Today Djawi-Hisworo is mainly remembered for the time in 1918 that it came into conflict with the Sarekat Islam. In January 1918, the newspaper published a satirical article which portrayed the Prophet Muhammad as a drunk and an opium smoker.[5] Tjokroaminoto, a Sarekat Islam leader, launched a campaign against the newspaper, called the TKNM committee (short for Tentara Kandjeng Nabi Mohammad, Malay: Lord Prophet Muhammad's Army).[6] In the pages of Oetoesan Hindia in February 1918, Tjokroaminoto called for a boycott of the Djawi-Hisworo, and called upon the Susuhunan, ostensibly protectors of Muslims in their realm, to not allow this type of material to be published in their city.[7] According to Natalie Mobini-Kesheh, the objective may have been partly to try and stop the exodus of Arab Indonesians from the Sarekat Islam, who had been turned off by its hard turn to the left in recent years.[8] European newspaper in the Indies played up the supposed fanaticism of Muslims who were holding rallies around this matter, but Tjokoroaminoto, addressing an audience of TKNM supporters in Surabaya, said that blame for riots and violence is often put upon Islam whenever they occur, and not unjust taxation, prejudiced treatment, and so on.[9] He denied that the TKNM had been formed to punish Djawi-Hisworo; he said that there were many underlying issues and that just happened to be an event that convinced them to act.[9] He also denied that their goal was to have the government punish or prosecute the editors of Djawi-Hisworo over this matter, but that he would like the government to explain what its position was on matters such as this.[9]

End of Djawi-HisworoEdit

At some point during the controversy, Martodharsono stepped down as editor of the paper. However, in April 1919 he announced he was returning from his period of rest and was head editor once again.[10] However, Djawi-Hisworo did not last much longer. The newspaper ceased publication in late 1919.[11] It is difficult to say whether the boycott campaign was to blame, or other reasons, because the newspaper industry in the Indies was not often a profitable business to begin with.

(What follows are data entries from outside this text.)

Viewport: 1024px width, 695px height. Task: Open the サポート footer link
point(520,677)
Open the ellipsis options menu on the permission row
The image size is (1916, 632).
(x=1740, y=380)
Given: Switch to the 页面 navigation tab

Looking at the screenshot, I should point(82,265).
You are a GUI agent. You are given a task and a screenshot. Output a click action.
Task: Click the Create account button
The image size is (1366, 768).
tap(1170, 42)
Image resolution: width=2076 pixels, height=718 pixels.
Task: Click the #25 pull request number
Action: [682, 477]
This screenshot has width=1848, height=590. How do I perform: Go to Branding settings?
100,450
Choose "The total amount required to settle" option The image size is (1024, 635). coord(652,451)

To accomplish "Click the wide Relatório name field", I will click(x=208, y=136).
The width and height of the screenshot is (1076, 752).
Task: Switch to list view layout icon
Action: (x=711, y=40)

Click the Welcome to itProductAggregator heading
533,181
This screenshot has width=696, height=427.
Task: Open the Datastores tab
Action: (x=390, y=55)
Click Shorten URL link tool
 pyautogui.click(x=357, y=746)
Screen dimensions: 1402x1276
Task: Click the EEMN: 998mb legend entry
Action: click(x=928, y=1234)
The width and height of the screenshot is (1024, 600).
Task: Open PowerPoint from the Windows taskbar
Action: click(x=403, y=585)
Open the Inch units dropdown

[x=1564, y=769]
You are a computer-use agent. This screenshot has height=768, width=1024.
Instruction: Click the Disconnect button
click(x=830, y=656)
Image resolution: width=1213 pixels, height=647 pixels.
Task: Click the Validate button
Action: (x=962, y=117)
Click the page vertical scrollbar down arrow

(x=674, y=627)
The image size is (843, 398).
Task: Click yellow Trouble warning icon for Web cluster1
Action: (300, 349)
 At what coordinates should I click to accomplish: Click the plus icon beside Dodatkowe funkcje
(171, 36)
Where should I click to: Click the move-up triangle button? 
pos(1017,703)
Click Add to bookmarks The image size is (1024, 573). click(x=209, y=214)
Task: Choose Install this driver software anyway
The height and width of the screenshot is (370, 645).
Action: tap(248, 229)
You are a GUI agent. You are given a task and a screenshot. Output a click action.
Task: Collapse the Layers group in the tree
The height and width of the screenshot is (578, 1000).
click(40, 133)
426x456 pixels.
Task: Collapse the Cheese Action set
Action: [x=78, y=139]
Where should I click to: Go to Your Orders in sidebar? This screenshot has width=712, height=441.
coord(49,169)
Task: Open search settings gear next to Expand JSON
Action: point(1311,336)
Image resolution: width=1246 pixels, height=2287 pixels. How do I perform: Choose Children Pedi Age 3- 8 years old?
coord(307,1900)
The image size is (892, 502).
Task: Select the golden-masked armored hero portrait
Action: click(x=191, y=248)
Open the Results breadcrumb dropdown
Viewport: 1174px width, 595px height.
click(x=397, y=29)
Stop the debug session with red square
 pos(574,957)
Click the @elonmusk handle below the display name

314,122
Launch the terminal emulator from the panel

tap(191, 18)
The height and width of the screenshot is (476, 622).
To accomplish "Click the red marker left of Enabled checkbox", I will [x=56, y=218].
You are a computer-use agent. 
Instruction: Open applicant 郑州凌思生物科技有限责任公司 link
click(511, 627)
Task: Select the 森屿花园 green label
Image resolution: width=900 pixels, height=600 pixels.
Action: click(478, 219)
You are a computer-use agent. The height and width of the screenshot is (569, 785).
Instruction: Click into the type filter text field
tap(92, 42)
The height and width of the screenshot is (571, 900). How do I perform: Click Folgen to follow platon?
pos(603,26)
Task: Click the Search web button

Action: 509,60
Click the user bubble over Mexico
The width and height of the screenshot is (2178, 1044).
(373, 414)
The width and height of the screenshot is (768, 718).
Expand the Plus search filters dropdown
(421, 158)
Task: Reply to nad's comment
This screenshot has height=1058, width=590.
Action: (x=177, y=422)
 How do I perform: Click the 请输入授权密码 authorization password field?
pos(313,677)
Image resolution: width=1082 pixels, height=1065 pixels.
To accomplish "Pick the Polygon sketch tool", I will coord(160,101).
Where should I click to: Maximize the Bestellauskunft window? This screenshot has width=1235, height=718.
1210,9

  1. ^ Latif 1, Yudi (2008). Indonesian Muslim intelligentsia and power. Singapore: Institute of Southeast Asian Studies. p. 151. ISBN 9789812307859.
  2. ^ a b c d e Agung Dwi Hartanto (2008). Seabad pers kebangsaan: 1907–2007. Yogyakarta: I:BOEKOE. pp. 53–5.
  3. ^ Adam, Ahmat (1995). The Vernacular Press and the Emergence of Modern Indonesian Consciousness (1855-1913). Ithaca, NY: Cornell University Press. p. 188.
  4. ^ a b Shiraishi, Takashi (1990). An age in motion : popular radicalism in Java, 1912-1926. Ithaca: Cornell University Press. p. 38. ISBN 9780801421884.
  5. ^ Ricklefs, Merle C. (2008). A history of modern Indonesia since c.1200 (4th ed.). MacMillan. p. 211. ISBN 9781137052018.
  6. ^ Shiraishi, Takashi (1990). An age in motion : popular radicalism in Java, 1912-1926. Ithaca: Cornell University Press. p. 107. ISBN 9780801421884.
  7. ^ "Uit de Maleische Waden. De Islam gehoond". Het nieuws van den dag voor Nederlandsch-Indië. 19 February 1918.
  8. ^ Mobini-Kesheh, Nathalie (2018). The Hadrami awakening : community and identity in the Netherlands East Indies, 1900-1942. Ithaca, NY: Southeast Asia Program Publications, Southeast Asia Program, Cornell University. pp. 46–7. ISBN 9781501732522.
  9. ^ a b c "Het einde der "Djawi Hisworo" kwestie". De Sumatra post. 27 May 1918.
  10. ^ "Hoofdredactie". Overzicht van de Inlandsche en Maleisisch-Chineesche pers (in Dutch). No. 1919, no 16. 12 February 1919.
  11. ^ "Journalistiek". De locomotief (in Dutch). January 7, 1920.